Der Grund aus britischer Sicht für diese Greuel lag darin, daß man in London noch in der alten Balance-of-Power-Doktrin dachte (Deutschland und Frankreich sollten sich neutralisieren). Da Deutschland mehr Menschen hatte als Frankreich faßte man in London halt einfach den Plan, ein paar Millionen von ihnen umzubringen.
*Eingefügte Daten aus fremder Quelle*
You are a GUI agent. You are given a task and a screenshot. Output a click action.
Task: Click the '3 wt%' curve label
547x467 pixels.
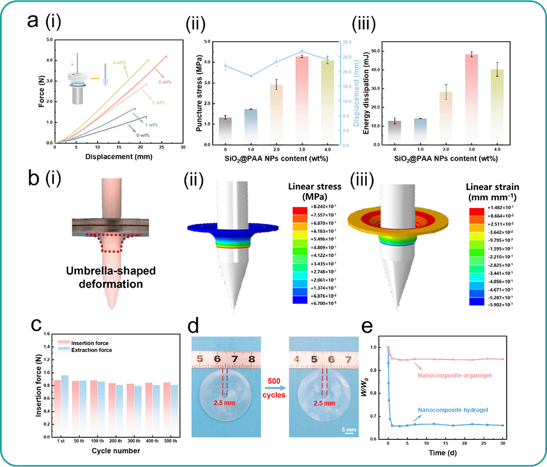click(165, 82)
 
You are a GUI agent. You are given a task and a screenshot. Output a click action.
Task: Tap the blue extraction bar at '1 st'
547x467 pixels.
click(65, 406)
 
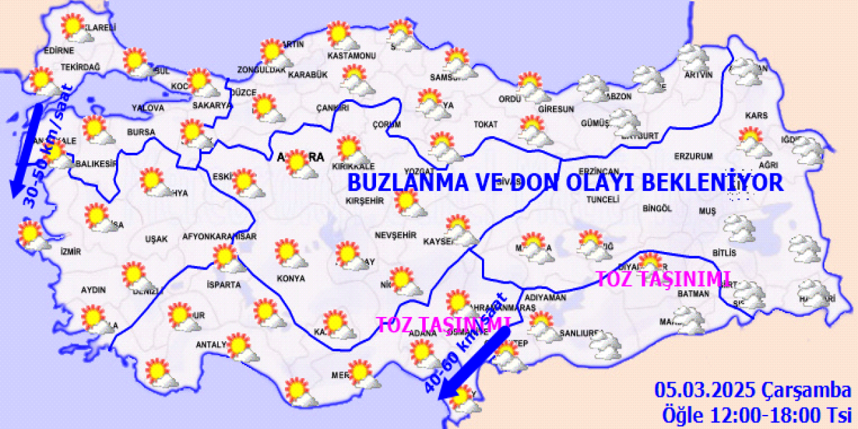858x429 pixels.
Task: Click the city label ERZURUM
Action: coord(693,157)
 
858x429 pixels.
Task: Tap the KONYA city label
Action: coord(290,278)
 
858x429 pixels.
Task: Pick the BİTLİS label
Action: coord(725,253)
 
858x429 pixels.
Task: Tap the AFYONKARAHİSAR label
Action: coord(220,237)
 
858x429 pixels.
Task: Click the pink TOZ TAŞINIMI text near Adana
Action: coord(443,325)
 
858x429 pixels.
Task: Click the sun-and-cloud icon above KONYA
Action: coord(290,254)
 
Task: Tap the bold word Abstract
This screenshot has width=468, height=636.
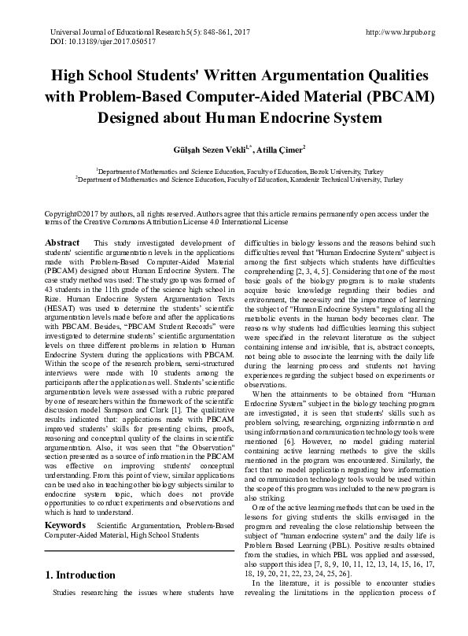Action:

Das haben die Lancaster-Bomber im Krieg und die Hungerlager nach dem Krieg auch halbwegs kompetent geleistet, wenngleich die Zahl der toten Deutschen etwas unter den britischen Hoffnungen zurückblieb.
In London wollte man, daß keine der beiden europäischen Mächte allzu viel stärker war als die andere, da man befürchtete, daß in solchen Fällen die Vormacht Europa ihren Willen aufdrängen konnte. Die Briten hatten Napoleon noch in schrecklicher Erinnerung. Damals waren es die Preußen, die ihnen letztlich „den Arsch retteten“ und eine französische Vorherrschaft über Europa vereitelten. In den 1940ern war Deutschland unter Hitler am Drücker und dabei, Europa unter deutscher Führung zu einen. England wär leer ausgegangen und hätte die Kontrolle verloren. Wenn sich Deutschland und Frankreich aber gegenseitig neutralisieren, kann England die beiden europäischen Mächte gegeneinander ausspielen und damit die Kontrolle über Europa behalten.
Letztlich sind also die Briten an ihrer eigenen Garstigkeit gescheitert. Im Ringen mit den Sowjetasiaten gab es zwar noch ein Unentschieden, doch ihr eigenes Kolonialreich brach nach dem Krieg zusammen (weil die Briten 1940 von Hitlers Bombern in ärgster Bedrängnis geraden, was Ghandi, Chandra Bose und anderen antibritischen Unabhängigkeitskämpfern natürlich Hoffnung machte) und Amerika übernahm die Führung sowohl über die Seevölker einschließlich Englands selbst als auch die Führung über den Brückenkopf Europa. Und, was den britischen Stolz noch mehr kränken mußte und die britische Niederlage im Nachhinein noch zu einer totalen machte: Die nun führenden Amerikaner ließen Deutschland wirtschaftlich wieder groß aufkommen, um über die gefügige BRD nun ganz Europa kontrollieren zu können – England hatte genau das nun völlig verloren, wofür man im ersten Weltkrieg 1914 noch gegen das Kaiserreich mobil gemacht hatte ...
Tiefere moralische Schuld als die Amerikaner trifft also eher die Briten, eine Tatsache, welche die Neonazis, die fast nur in Dresden ihre Gedenkmärsche gegen diesen einen amerikanischen Terrorangriff im Februar 1945 abhalten, geflissentlich übersehen. Hier spielt wohl das politische Interesse seine Rolle, gegen die USA Propaganda zu machen, die ja heute zur geostrategischen Vormacht geworden ist, während England nach dem Krieg (nicht zuletzt auch in Folge desselben) alles, was es hatte, verlor und so brutal abgestürzt ist wie kein anderes Volk jemals zuvor in der Geschichte mit Ausnahme vielleicht der Portugiesen und der ausgerotteten Völker.
Doch wie gesagt, moralische Gründe sind für den Geostrategen zwar nützliche Vorwände, um an sich unpopuläre Kriege populär zu machen, also dem Pöbel aufzuschwatzen, doch natürlich keine Gründe für geostrategisches Handeln – eine solche Annahme wäre völlig naiv.